Wednesday, October 28, 2015

Time Travel- Can it Really Happen?

The past week has been full of questions concerning time travel. Can it happen? Has it happened? Will we ever be able to?  Perhaps a juvenile question to ask, perhaps not. After all, it did happen in the Bible. I want to take the time to talk about a Biblical perspective on time-travel and sort fact from fiction.

John is the most famous time traveler. Without him, we wouldn't have our account of the end times and the book of Revelation. Movies tend to portray time travel as some sort of device that transports you to a certain place. Because time travel is God-ordained and not man-made, or able to be replicated, it is God-induced. One minute John is on the island of Patmos, the next minute he's in another world! He constantly says that he was "taken up in the Spirit." At other times, he turns around and is suddenly in a new place (Revelation 1:10). He has no recollection at times of how he goes from one place to the next. Another interesting thing to notice about John's time travel is that he is able to see the future without actually participating in it. Notice how movies portray time travel to be something you actively participate in, perhaps for fun or to alter the future. This is not so in Revelation. John watches events unfolding in the future, without them actually happening in the present time. He's an innocent bystander watching the future. Although he may be addressed by the angels, he isn't participating in the future events (Revelation 10).

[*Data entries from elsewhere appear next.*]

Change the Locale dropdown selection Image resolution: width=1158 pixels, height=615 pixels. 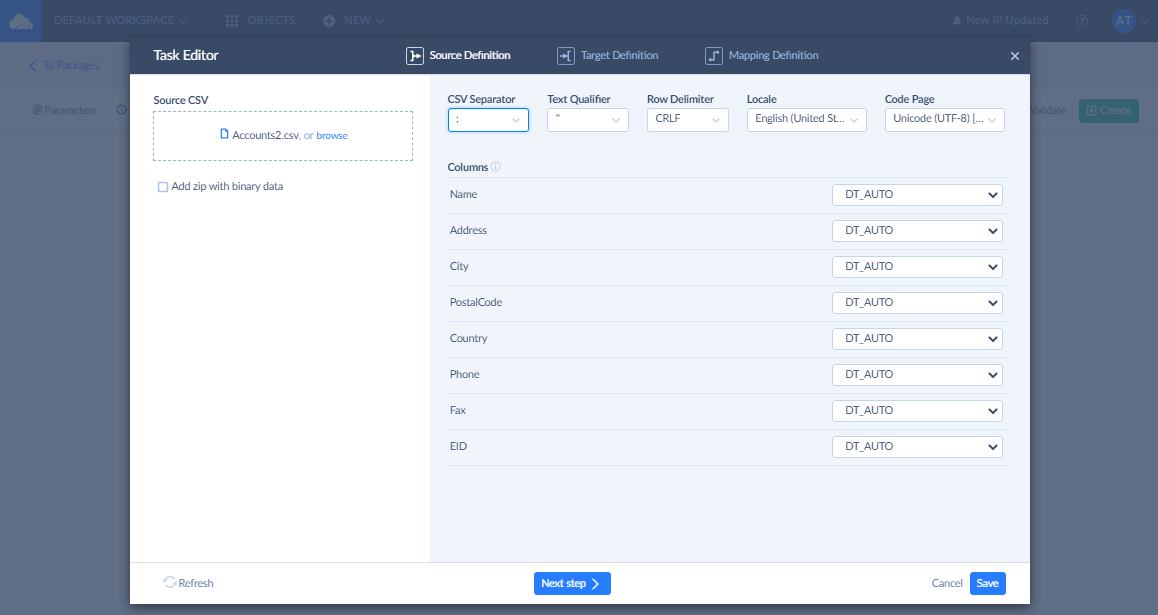click(x=806, y=120)
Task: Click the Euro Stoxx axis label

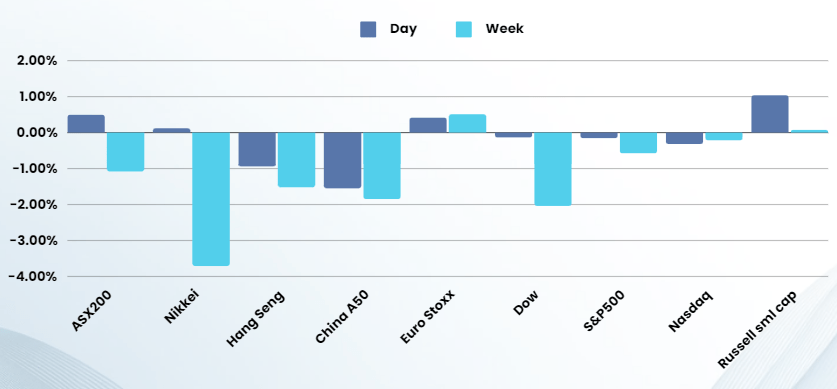Action: pyautogui.click(x=427, y=317)
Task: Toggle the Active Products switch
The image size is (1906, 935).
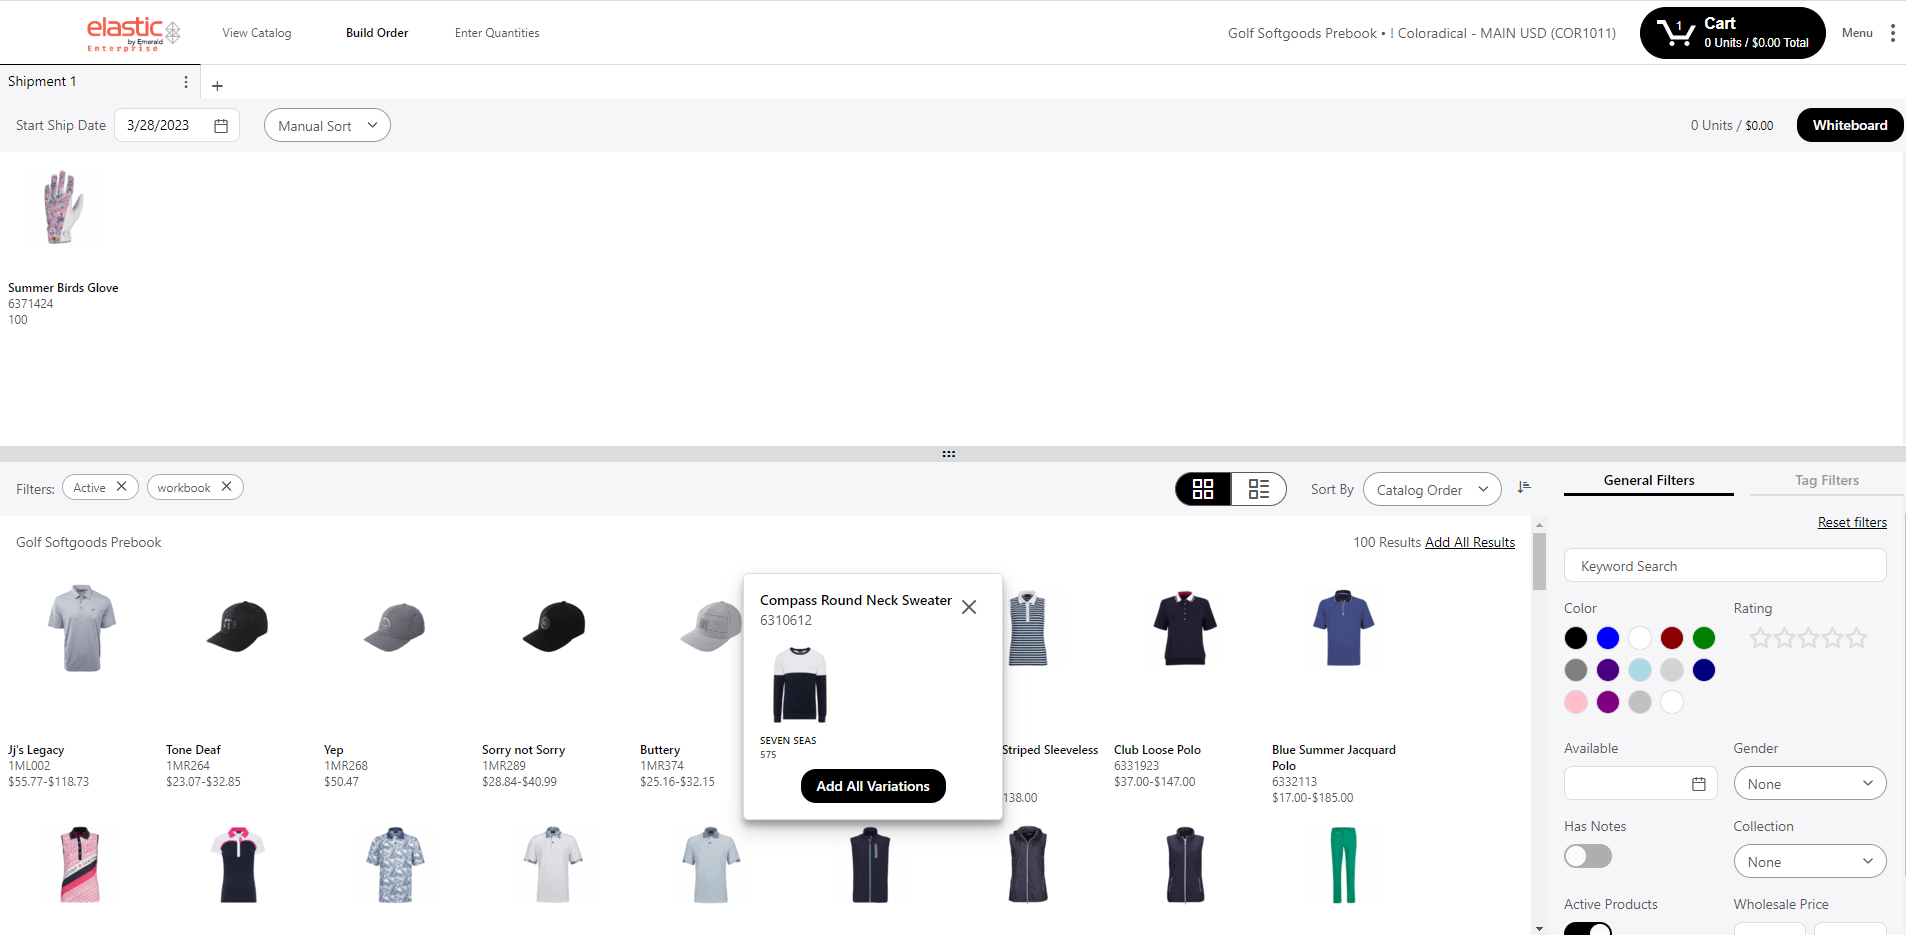Action: click(x=1587, y=927)
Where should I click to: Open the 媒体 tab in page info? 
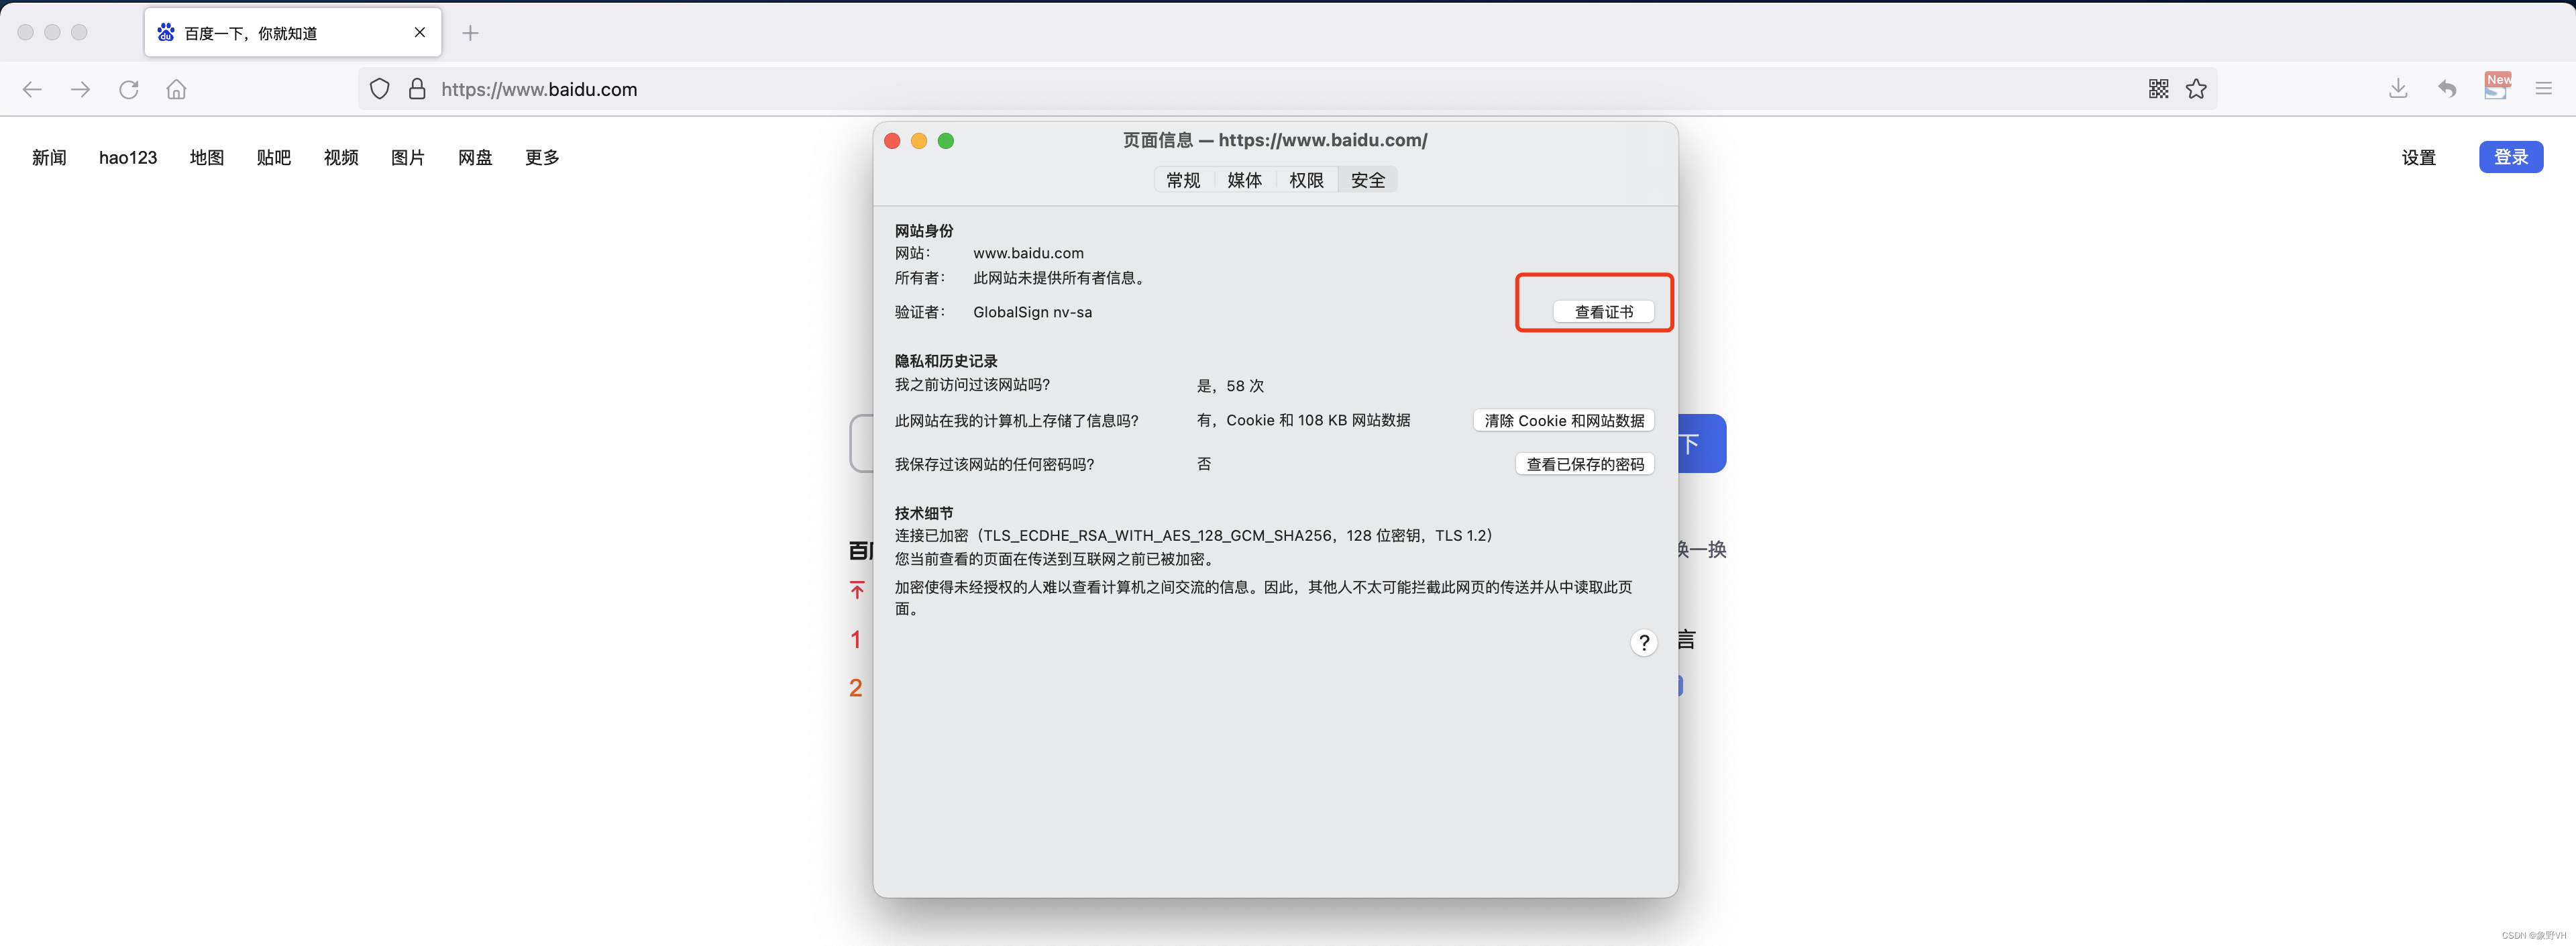[x=1244, y=179]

In all instances of "time travel" within the Bible, God is the one who picks a specific person to see the future to notify everyone else about what will happen. It has a purpose. It's not done just for fun or to even change the future, rather to warn. God does it to warn the rest of the world. And God is the one who ordains time travel. No machine could ever manipulate a way into the future. God has to be in control of time travel for it to work.